Tuesday, July 08, 2008

Because They Can?

Rather a while ago, I was speaking with the talented and thoughtful Darcy on publishing. (I still find it hard to believe that humanities presses make YOU pay to publish. But anyways.) It made me think about page charges, because actually... we do pay to publish. Why????

For those of you who have thus far escaped scientific publishing, it generally works like this: an accepted article is subject to charges of $X per printed (proof) page, plus usually a hefty fee for color figures. Page charges that I've seen run from $50 to $250 per page; color-figure charges from $0 to $1500.
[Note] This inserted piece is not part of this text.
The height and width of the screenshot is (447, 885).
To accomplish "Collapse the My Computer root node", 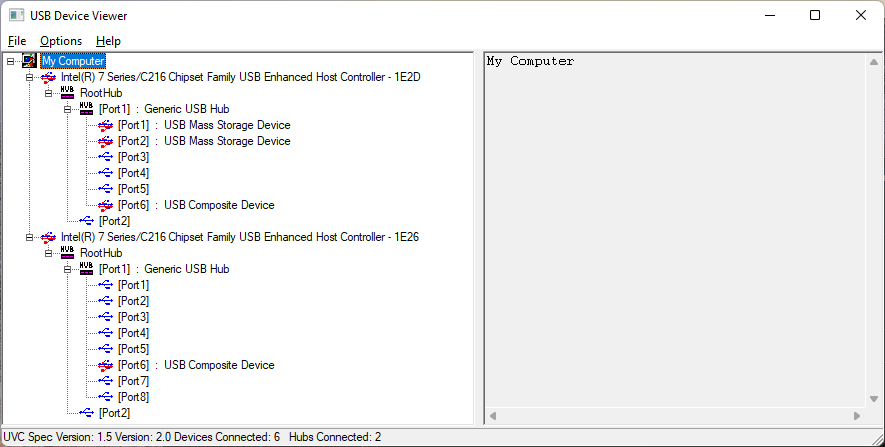I will (10, 61).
This makes sense for a nonprofit journal: figures take extra staff time to lay out, and they want to discourage 14-figure papers. It does actually cost more to print color pictures (though my professional society's journal just went online-only and now it costs them nothing). The logic is that page charges defray the subscription cost, which they wish to keep low so that many people may have access to their scholarly work.

But then there are the Large Expensive journals. They typically charge $10,000 per institutional subscription (or more). Then they charge, say, the Wellcome Trust $5000 per article for its mandatory archiving - sometimes even of the unedited article. And, while I don't know how much ads go for in big journals, I do know they charge an extremely hefty fee just for job fairs.

So how are commercial-journal page charges NOT only for padding profits? No, really. Is there a flip side?